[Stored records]

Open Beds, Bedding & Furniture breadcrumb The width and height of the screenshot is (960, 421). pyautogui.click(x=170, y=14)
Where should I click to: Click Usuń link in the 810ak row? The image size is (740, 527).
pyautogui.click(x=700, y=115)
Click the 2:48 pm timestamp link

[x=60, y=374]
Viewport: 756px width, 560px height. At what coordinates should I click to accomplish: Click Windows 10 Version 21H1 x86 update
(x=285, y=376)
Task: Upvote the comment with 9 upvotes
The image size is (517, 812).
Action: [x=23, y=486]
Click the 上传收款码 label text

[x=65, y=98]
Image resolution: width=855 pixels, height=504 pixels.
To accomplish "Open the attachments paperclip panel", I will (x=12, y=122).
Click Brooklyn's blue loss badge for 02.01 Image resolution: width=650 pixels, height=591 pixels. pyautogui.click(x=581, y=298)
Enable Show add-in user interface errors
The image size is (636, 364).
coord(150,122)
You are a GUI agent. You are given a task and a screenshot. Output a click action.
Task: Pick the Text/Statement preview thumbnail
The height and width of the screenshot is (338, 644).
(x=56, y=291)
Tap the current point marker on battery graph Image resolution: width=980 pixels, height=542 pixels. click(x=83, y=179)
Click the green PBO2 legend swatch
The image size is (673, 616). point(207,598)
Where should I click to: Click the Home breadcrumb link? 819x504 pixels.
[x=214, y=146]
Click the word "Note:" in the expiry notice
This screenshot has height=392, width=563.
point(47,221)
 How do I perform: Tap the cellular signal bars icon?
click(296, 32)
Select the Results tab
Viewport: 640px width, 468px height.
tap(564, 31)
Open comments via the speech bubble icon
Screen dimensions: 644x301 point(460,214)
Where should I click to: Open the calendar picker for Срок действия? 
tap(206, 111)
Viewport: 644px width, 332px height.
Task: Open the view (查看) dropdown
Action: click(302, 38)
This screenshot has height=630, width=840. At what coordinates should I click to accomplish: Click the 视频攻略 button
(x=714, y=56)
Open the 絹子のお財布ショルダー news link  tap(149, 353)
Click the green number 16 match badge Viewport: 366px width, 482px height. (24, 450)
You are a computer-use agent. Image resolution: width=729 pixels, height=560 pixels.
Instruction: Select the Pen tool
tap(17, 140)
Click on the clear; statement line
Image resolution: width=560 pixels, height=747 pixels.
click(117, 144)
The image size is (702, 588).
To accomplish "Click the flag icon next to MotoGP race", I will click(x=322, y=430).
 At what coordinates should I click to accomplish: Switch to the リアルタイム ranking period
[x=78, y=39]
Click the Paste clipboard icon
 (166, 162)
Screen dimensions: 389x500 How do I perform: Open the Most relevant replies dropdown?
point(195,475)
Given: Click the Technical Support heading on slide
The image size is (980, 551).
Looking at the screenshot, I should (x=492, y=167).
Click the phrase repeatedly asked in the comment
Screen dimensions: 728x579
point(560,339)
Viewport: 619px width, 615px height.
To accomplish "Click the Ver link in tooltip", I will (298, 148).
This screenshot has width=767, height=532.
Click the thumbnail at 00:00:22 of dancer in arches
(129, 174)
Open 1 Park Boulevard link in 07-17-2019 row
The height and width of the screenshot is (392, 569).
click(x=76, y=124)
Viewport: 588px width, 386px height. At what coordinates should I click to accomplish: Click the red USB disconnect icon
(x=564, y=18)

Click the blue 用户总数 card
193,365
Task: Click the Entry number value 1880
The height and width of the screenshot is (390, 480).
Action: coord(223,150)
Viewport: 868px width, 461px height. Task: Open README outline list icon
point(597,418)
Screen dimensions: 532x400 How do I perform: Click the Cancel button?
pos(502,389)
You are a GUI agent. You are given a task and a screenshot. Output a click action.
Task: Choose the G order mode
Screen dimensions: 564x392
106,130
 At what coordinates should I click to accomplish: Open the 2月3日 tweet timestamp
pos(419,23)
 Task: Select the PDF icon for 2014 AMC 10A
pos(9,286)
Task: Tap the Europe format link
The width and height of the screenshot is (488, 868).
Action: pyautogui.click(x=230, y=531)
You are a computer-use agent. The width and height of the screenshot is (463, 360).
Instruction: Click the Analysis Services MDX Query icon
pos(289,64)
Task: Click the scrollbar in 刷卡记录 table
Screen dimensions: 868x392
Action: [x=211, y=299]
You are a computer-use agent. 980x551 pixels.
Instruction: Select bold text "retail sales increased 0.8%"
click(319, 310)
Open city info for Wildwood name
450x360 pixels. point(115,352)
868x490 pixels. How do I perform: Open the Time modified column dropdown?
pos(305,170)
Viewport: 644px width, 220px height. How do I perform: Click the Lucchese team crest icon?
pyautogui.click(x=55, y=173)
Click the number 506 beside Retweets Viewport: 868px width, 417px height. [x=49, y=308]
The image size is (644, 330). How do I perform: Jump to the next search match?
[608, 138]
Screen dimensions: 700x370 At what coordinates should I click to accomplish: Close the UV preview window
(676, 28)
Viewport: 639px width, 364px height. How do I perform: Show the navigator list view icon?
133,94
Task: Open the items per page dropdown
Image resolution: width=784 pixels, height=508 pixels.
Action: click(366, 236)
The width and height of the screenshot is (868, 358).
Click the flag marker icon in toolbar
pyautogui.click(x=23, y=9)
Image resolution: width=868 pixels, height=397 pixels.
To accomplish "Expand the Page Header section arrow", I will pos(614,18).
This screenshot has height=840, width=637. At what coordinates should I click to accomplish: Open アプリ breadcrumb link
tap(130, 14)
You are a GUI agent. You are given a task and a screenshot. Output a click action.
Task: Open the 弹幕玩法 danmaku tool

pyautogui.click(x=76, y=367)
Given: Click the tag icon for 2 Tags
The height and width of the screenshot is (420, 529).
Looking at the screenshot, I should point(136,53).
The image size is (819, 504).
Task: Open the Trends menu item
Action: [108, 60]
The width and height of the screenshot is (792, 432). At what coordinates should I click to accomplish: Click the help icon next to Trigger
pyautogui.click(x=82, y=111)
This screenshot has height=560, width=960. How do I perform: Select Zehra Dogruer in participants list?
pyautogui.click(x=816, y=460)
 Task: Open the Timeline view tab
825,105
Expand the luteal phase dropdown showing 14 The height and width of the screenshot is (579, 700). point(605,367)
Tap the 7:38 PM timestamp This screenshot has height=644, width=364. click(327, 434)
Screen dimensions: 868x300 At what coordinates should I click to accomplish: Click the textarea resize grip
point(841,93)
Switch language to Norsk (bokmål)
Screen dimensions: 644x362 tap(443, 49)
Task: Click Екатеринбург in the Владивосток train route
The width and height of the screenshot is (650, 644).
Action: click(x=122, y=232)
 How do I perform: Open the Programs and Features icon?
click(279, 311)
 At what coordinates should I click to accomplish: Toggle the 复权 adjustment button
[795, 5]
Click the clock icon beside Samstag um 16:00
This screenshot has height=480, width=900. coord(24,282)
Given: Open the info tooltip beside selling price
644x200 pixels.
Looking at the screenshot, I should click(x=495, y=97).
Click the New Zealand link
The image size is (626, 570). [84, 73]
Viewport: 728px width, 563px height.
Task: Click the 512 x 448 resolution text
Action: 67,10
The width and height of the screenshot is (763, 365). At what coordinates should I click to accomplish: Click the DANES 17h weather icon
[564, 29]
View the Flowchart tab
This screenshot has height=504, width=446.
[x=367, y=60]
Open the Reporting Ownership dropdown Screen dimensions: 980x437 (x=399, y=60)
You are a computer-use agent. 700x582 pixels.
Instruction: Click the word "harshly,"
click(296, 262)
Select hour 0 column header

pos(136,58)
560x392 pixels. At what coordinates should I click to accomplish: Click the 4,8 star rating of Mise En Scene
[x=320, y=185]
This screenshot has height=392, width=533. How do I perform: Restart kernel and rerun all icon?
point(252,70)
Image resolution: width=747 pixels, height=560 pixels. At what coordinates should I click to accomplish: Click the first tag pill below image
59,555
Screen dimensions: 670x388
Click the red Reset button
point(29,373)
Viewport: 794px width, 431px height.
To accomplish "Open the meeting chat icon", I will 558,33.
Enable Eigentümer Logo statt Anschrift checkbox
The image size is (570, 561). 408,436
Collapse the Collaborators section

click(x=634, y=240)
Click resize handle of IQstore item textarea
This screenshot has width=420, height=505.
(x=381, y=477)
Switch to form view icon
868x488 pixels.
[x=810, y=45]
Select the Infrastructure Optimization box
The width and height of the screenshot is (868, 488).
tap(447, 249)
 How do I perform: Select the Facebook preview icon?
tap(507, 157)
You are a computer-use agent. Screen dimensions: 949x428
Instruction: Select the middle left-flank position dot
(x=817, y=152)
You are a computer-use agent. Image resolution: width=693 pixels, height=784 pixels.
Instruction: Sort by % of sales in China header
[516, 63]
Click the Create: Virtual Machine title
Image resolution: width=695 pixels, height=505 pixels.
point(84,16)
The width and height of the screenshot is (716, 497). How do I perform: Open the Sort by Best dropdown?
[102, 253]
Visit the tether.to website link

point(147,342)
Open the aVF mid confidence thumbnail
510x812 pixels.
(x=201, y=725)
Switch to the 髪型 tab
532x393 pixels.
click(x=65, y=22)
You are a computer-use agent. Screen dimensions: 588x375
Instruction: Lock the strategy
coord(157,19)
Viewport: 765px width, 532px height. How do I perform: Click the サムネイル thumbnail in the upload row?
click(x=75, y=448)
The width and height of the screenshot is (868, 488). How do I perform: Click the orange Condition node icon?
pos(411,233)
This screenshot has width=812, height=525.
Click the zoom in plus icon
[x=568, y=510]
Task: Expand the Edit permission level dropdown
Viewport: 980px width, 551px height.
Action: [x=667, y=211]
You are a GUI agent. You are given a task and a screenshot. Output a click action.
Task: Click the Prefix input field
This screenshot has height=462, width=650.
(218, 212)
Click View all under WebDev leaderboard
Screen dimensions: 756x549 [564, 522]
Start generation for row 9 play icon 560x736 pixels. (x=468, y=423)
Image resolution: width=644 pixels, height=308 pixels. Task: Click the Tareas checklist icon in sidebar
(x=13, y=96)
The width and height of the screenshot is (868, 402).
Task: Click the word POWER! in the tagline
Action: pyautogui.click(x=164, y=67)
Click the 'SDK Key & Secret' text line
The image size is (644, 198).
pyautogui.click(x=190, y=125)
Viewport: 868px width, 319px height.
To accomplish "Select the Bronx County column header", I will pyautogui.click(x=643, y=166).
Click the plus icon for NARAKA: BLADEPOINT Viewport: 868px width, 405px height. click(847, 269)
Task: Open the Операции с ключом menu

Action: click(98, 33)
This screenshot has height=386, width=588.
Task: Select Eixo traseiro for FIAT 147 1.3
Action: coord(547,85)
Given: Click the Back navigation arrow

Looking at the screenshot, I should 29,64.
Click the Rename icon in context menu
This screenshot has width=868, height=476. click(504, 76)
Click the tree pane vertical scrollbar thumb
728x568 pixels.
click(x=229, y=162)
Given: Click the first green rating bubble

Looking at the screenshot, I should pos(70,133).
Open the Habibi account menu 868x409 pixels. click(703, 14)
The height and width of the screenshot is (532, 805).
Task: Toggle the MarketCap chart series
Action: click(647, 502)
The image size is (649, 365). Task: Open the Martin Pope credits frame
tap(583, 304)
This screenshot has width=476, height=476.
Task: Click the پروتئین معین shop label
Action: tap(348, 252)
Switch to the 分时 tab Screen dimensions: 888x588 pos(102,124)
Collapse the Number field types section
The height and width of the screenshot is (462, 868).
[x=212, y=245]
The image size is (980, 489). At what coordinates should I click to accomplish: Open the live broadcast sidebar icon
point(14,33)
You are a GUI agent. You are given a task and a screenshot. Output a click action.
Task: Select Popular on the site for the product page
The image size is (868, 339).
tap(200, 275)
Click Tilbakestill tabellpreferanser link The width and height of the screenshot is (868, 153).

REQUIRED WORK -
From the records above, transcribe without alteration every line from the one with "Click the clock icon beside Samstag um 16:00" to the one with "You are a computer-use agent. 700x582 pixels.", inclusive.

OUTPUT FOR THIS TASK -
Click the clock icon beside Samstag um 16:00
This screenshot has height=480, width=900. coord(24,282)
Given: Open the info tooltip beside selling price
644x200 pixels.
Looking at the screenshot, I should click(x=495, y=97).
Click the New Zealand link
The image size is (626, 570). [84, 73]
Viewport: 728px width, 563px height.
Task: Click the 512 x 448 resolution text
Action: 67,10
The width and height of the screenshot is (763, 365). At what coordinates should I click to accomplish: Click the DANES 17h weather icon
[564, 29]
View the Flowchart tab
This screenshot has height=504, width=446.
[x=367, y=60]
Open the Reporting Ownership dropdown Screen dimensions: 980x437 (x=399, y=60)
You are a computer-use agent. 700x582 pixels.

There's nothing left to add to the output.